Universal Publishers
- Founded: 1999
- Founder: Jeffrey R. Young
- Country of origin: United States
- Headquarters location: Irvine, California
- Key people: Jeff Young, Publisher; Shereen Siddiqui, Artistic Director
- Publication types: Books, edited volumes, textbooks, monographs, conference proceedings, academic journals
- Nonfiction topics: technology, how-to, higher education, science, professional development
- Imprints: Universal-Publishers, Dissertation.com, BrownWalker Press
- Official website: www.universal-publishers.com

= Universal Publishers (United States) =

Universal Publishers is the parent publishing company of three non-fiction book imprints specializing in
self-published nonfiction, how-to, technical and academic titles (Universal-Publishers, BrownWalker Press & Dissertation.com). It originally began in 1997 as "Dissertation.com," one of the first companies to use print on-demand and PDF (Portable Document Format) e-book technologies to publish academic theses and Ph.D. dissertations for sale online. The company was founded by Jeffrey R. Young, while he was in graduate school as a way to make academic dissertations widely available to other students and researchers at a reasonable price.
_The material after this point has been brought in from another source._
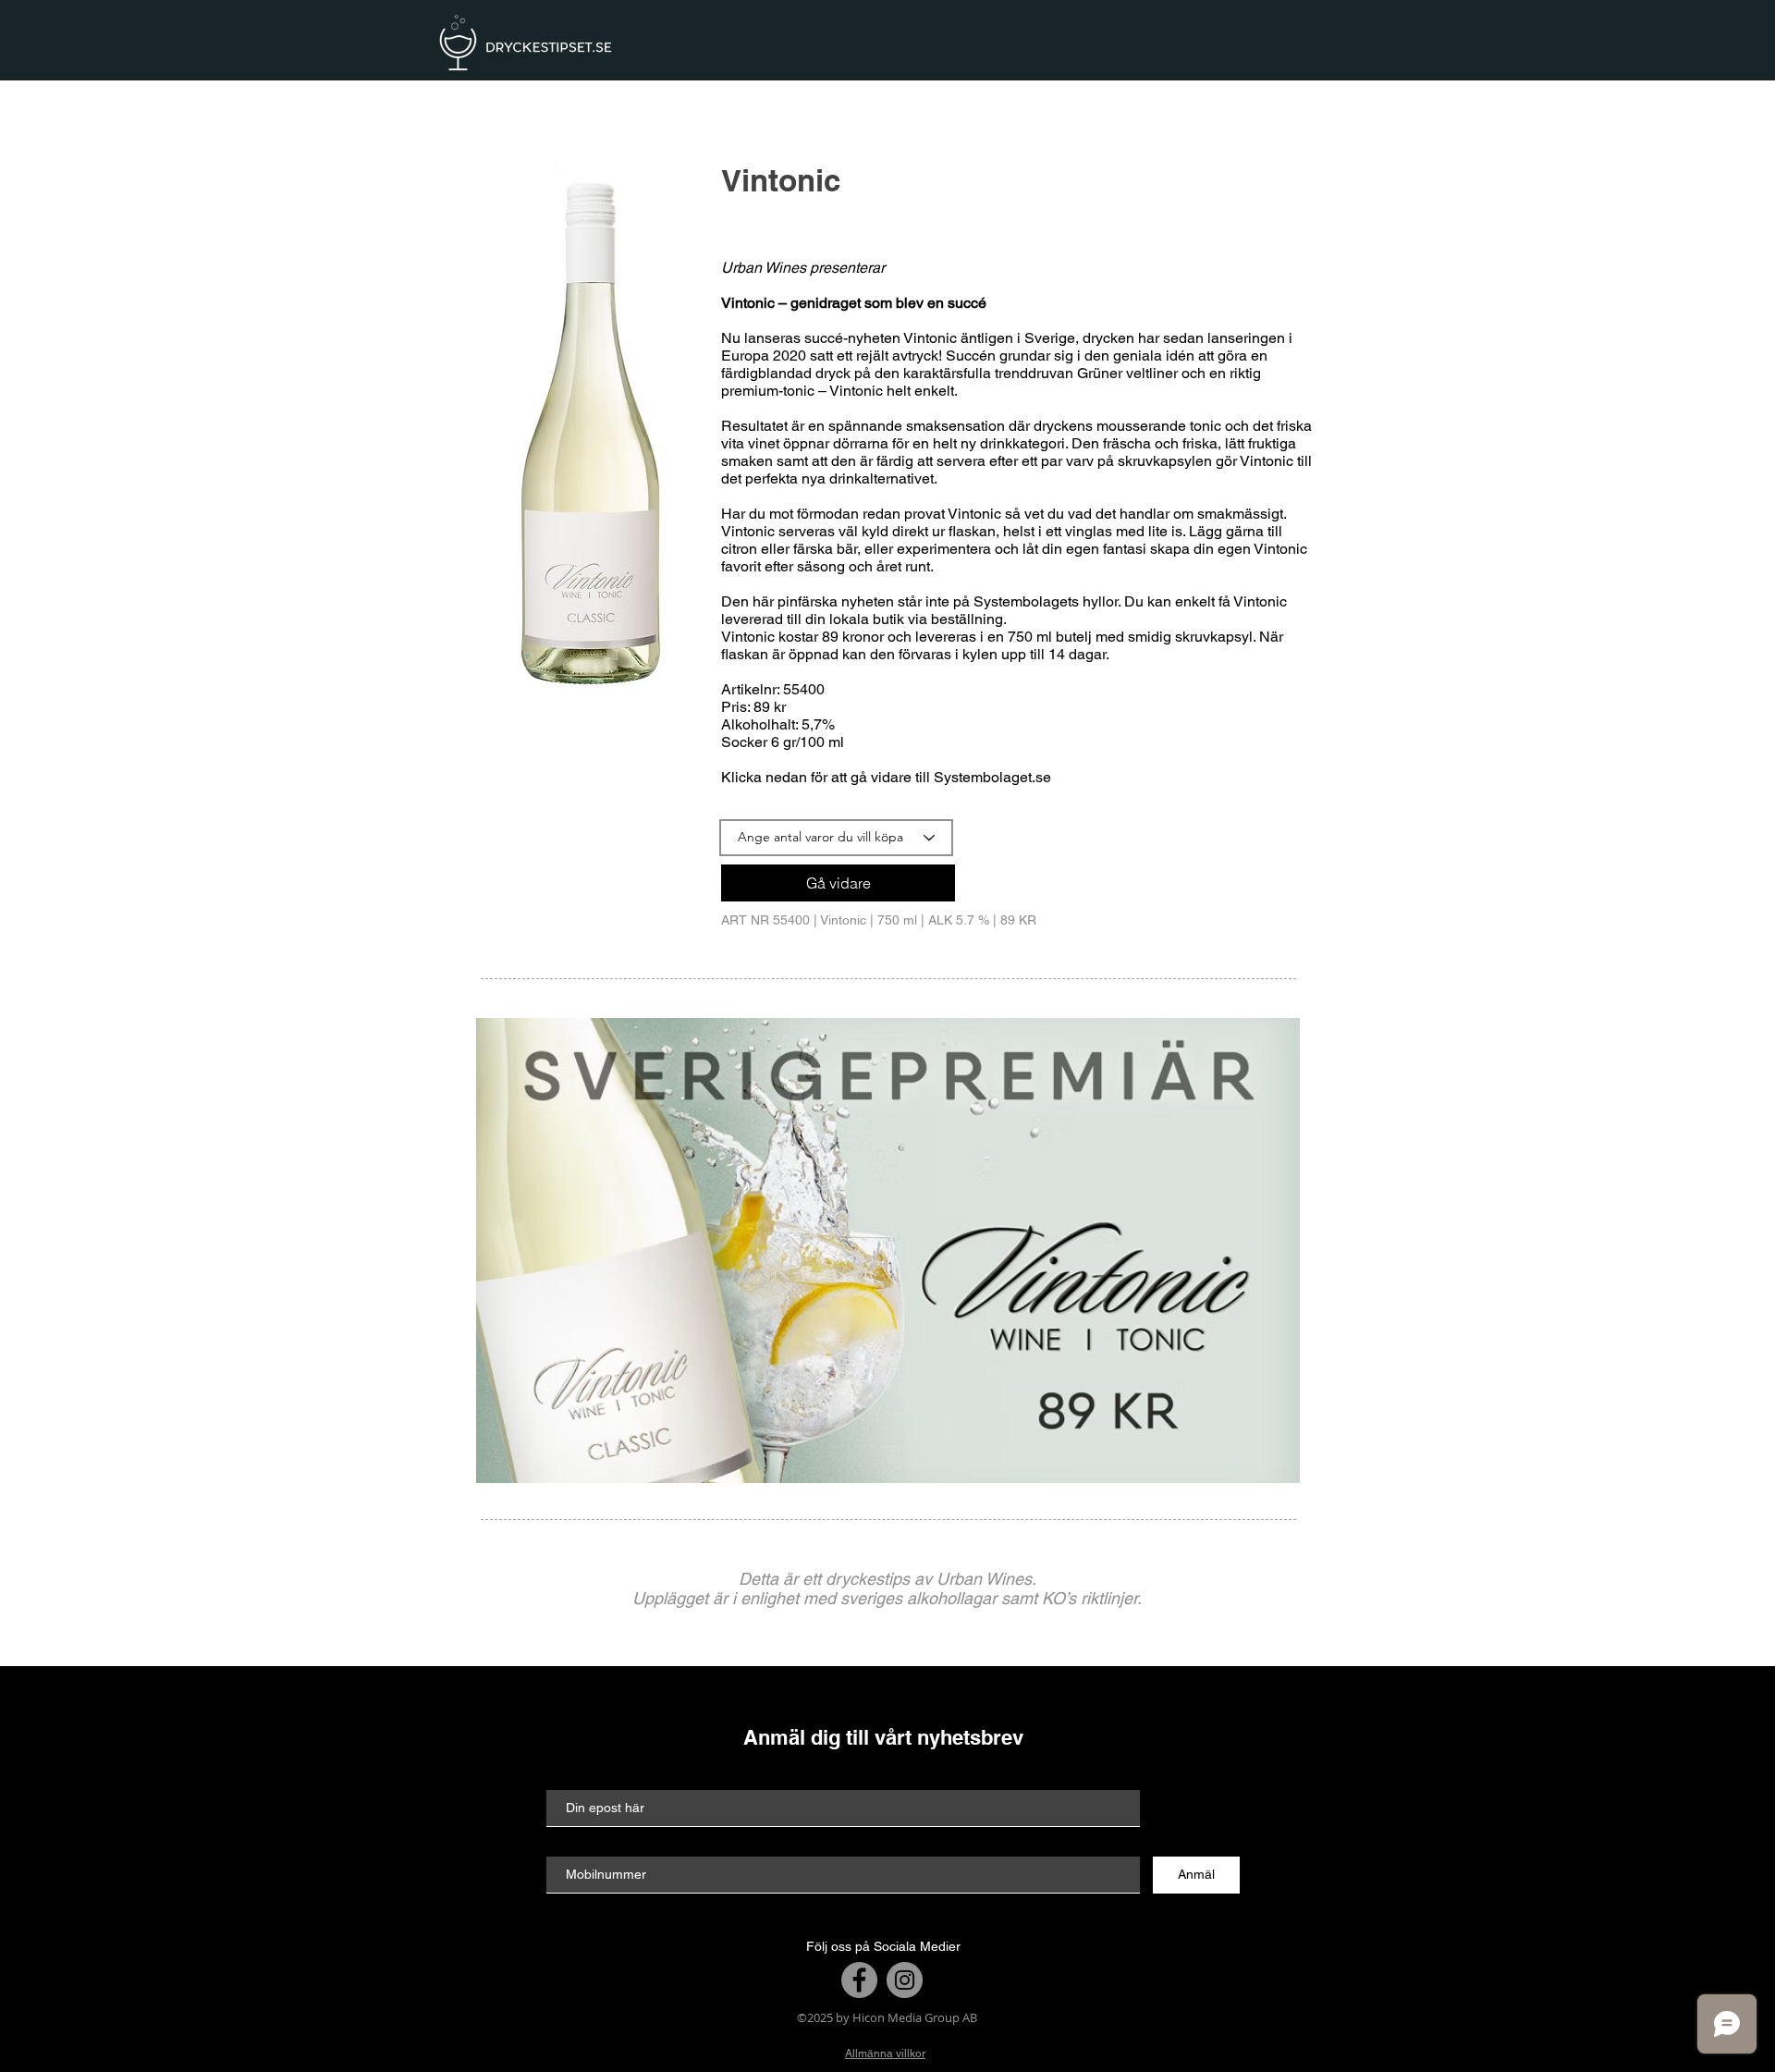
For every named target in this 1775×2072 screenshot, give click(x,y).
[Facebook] (859, 1980)
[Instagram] (905, 1980)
The BrownWalker Press imprint was launched in 2001 to publish academic textbooks, scholarly monographs, and edited collections across a wide range of academic expertise. In 2010, BrownWalker Press added an academic conference proceeding publishing division (ConferencePaper Publisher).

Universal Publishers has over 1500 nonfiction, how-to, and academic titles currently available in print and ebook editions, and releases about 50 new titles each year. In addition to worldwide distribution through Ingram Content Group, it has an independent distribution relationship for some of its titles in India with Overseas Press. The acquisition and administrative operations were relocated to Irvine, California in 2018 but still maintains a corporate presence in Boca Raton, Florida.